## SELECTED EXCERPT
......
As a wife, mother, and speaker my callings are clear. Ten years ago I was a touring Broadway actress with looming fear I might be called to be a nun. I fell prey to many of the devil’s traps: Stress, anxiety, and self-distrust. And so, dear reader, I humbly present for your learning (served with a large dose of empathy,) my discernment mistakes.
Eyes on the True Prize
If I don’t book a Broadway show, get married and have at least two children by age twenty-seven, I’m a failure. The self-imposed timelines and requirements in my head were relentless. Too often my discernment was geared toward achieving a worldly resume rather than asking God, “what do YOU want for my life?”
Worry and desperation, as well as self-imposed or culturally-imposed benchmarks, are poor guides for decision-making. God crafted the plan for our lives fully knowing our limitations, obstacles, and even stupidity. Fr. Gregory Pine wrote, “In any decision, the question is not so much whether I do this or that, but who I am before this choice and who I want to be on the other side of it. One’s life principally isn’t about results to be realized in the world.”
The true goal, dear reader, is Heaven. Living your life to please the judge in your head won’t lead to your most authentic self. As long as you’re loving the people placed in front of you right now, you’re in the right place. Your next big milestone will grow from that love.
......
## SUPPLIED RECORDS
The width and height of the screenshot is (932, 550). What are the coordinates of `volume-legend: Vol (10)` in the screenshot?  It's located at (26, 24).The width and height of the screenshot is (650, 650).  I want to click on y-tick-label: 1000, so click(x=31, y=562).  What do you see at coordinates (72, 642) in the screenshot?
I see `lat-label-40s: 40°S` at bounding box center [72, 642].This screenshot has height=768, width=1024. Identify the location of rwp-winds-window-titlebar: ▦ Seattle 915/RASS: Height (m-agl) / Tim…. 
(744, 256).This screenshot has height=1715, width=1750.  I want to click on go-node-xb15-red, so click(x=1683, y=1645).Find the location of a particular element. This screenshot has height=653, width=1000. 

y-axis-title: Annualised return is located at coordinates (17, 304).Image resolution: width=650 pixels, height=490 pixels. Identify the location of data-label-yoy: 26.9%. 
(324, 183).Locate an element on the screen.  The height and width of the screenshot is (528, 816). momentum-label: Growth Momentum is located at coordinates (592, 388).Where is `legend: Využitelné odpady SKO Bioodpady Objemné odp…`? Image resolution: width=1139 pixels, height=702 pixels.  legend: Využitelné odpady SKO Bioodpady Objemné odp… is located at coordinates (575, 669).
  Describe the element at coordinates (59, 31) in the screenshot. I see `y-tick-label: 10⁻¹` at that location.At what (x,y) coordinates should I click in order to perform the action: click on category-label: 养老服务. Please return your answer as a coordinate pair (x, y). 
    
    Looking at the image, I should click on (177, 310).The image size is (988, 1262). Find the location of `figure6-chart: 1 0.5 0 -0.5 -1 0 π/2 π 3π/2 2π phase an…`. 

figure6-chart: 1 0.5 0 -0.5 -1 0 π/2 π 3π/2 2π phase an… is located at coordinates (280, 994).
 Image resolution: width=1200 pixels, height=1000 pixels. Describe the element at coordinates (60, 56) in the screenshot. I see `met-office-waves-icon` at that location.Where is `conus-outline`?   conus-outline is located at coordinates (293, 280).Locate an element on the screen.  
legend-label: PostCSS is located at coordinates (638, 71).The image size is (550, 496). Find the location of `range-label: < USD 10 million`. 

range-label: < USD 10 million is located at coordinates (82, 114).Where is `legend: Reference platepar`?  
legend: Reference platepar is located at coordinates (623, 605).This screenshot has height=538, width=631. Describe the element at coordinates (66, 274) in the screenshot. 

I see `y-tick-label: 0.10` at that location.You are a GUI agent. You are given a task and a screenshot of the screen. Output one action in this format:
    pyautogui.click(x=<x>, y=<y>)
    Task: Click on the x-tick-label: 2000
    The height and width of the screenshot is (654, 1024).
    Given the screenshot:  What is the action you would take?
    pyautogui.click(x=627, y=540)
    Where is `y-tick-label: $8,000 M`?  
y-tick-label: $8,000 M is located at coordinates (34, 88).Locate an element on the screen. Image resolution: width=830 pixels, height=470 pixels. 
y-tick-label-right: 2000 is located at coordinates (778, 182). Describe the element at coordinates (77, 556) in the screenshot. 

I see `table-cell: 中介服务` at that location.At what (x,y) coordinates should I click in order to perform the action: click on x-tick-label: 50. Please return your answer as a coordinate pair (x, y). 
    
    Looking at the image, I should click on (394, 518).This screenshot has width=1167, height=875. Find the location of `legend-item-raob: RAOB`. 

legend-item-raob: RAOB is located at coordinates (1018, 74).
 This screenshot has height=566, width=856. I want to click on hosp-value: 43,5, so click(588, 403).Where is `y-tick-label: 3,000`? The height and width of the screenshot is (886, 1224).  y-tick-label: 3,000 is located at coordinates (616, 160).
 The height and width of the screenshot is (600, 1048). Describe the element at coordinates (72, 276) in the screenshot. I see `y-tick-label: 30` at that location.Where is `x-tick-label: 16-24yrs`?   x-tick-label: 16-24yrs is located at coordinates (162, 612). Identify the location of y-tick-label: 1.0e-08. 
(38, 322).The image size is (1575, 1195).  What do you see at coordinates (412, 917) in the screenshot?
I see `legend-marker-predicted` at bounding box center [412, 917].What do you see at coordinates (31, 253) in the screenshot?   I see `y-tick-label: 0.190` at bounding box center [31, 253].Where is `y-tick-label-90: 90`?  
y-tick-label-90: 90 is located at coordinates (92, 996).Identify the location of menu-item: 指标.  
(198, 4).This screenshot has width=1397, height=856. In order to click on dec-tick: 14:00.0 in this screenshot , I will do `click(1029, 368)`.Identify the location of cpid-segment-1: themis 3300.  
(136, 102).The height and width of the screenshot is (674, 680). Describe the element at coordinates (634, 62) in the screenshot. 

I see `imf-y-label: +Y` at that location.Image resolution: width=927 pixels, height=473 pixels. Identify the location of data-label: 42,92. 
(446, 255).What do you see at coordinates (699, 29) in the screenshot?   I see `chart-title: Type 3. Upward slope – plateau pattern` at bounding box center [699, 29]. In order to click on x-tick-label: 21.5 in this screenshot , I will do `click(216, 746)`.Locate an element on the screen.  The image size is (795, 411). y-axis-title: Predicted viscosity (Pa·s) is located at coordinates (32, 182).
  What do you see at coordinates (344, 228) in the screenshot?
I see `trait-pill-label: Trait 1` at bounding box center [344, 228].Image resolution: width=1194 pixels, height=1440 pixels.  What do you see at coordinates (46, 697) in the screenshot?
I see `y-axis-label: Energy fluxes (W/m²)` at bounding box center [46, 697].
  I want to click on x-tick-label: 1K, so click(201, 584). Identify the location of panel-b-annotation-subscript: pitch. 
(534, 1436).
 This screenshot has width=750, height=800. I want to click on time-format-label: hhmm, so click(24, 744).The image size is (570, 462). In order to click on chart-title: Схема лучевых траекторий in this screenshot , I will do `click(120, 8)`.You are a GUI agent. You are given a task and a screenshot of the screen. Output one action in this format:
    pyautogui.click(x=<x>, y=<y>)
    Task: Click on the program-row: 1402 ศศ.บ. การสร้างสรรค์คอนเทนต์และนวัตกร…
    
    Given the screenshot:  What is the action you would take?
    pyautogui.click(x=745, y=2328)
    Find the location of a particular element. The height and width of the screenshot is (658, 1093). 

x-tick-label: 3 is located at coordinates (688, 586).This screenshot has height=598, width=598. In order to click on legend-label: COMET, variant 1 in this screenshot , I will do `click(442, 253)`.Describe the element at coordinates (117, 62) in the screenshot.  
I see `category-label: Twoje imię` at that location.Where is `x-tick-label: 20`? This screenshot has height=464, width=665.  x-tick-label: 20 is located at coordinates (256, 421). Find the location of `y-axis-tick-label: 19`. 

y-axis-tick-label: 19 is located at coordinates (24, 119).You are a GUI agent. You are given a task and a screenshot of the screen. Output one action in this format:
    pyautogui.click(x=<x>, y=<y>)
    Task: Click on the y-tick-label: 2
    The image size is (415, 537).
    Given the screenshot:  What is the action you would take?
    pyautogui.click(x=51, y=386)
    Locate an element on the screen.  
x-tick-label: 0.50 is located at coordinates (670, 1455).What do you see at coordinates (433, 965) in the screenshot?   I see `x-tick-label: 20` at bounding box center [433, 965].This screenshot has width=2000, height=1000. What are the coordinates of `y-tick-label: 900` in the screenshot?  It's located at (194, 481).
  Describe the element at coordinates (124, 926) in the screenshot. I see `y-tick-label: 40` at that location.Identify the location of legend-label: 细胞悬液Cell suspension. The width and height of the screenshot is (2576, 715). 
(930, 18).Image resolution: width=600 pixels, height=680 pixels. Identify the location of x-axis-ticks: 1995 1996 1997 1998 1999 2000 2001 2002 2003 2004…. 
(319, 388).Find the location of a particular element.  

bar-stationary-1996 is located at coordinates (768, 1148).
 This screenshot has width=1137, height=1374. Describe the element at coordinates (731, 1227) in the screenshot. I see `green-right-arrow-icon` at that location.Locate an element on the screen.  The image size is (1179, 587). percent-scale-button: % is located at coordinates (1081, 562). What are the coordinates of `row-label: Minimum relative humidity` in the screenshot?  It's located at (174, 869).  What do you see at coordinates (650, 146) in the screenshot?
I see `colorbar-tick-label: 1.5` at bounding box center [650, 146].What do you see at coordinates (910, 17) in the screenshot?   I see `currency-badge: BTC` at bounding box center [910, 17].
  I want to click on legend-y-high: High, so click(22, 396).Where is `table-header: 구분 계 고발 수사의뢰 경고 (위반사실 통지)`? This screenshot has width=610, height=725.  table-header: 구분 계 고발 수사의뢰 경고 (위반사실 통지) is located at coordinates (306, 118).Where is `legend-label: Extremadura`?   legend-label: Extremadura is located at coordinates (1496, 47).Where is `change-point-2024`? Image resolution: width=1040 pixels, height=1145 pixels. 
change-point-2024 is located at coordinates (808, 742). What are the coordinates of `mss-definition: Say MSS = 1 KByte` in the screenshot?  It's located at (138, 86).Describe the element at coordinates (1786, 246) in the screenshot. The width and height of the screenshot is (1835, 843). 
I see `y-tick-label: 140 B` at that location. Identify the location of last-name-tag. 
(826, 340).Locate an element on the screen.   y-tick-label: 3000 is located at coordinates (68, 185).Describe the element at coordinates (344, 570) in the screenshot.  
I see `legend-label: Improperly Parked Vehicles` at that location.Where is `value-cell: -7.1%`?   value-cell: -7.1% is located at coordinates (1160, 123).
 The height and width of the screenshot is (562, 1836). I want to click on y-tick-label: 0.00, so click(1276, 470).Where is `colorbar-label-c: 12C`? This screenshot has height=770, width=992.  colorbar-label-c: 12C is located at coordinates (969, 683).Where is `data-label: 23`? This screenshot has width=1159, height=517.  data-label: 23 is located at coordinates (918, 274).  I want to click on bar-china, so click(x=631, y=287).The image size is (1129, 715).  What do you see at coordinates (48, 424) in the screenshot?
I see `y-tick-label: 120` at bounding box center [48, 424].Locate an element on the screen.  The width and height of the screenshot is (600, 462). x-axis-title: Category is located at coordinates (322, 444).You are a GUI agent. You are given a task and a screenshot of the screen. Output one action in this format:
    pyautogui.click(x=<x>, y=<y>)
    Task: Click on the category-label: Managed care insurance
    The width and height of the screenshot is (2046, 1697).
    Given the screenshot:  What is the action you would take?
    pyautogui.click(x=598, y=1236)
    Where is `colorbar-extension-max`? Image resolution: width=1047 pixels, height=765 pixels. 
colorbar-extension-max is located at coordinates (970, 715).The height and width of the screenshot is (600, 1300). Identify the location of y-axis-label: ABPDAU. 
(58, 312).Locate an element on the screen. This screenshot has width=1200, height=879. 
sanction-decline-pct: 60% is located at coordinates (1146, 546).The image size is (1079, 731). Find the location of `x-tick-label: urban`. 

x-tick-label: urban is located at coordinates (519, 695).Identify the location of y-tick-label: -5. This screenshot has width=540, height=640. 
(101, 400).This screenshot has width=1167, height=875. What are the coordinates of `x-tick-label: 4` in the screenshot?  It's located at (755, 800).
......
## THINGS TO DO
• a. Answer these questions from the essay on discernment mistakes, one line each, marked the same way:
(i) What was the writer doing ten years ago?
(ii) Whose words about decisions does the essay quote?
(iii) What does the essay name as the true goal?
• b. Translate this sentence from the essay on discernment mistakes into Spanish: "Worry and desperation, as well as self-imposed or culturally-imposed benchmarks, are poor guides for decision-making."
• c. Resume the essay on discernment mistakes after its final sentence, keeping its voice and its address to the reader.

## TASK-BY-TASK ANSWERS
• a.
(i) The writer was a touring Broadway actress.
(ii) Fr. Gregory Pine.
(iii) Heaven.

• b. La preocupación y la desesperación, así como los parámetros autoimpuestos o impuestos por la cultura, son malas guías para la toma de decisiones.

• c.
Question Your Assumptions
“Why would you waste your talent by becoming a nun?”
My relatives’ voices still stick in my mind. Comments thrown out decades ago subconsciously colored my decisions. I gave far too much weight to what those around me would think.
Don’t be afraid to look at your deeply-held assumptions and ask, “Where did I pick up this belief? Is it true? Does it really align with what I want?” At the end of the day, you alone have to live with your choices. God’s voice, your spiritual advisors, and your gut instincts are your most enduring sources for decision-making.
Give God First Option
This is controversial, but I think every single gal should spend serious time discerning religious life, including visiting several convents in person. I wish more people had encouraged me to do this instead of unanimously praising my following my Broadway dreams.
I assumed I wasn’t cut out for religious life because it’d require giving up artistic pursuits. However, when I visited the Abbey of Regina Laudis I was shocked the cloistered nuns’ vibrant artistic lives. They sang the Liturgy of the Hours, wrote books, sculpted, drew handmade cards, and even ran a semi-professional theater on their property!
I was afraid that God wouldn’t want me to be happy so I avoided religious discernment for years. One of the nuns wisely said, “Stacey, if you’re miserable here we don’t want you to stay, because we’ll have to live with you!”
Words run short to express the gift and growth I experienced in discerning religious life. I gained the gift of dozens of Sisters praying for my journey. Not only did the blessings flow more abundantly than I could have imagined, but it fostered an authentic trust in and relationship with God that has blessed every one of my decisions since.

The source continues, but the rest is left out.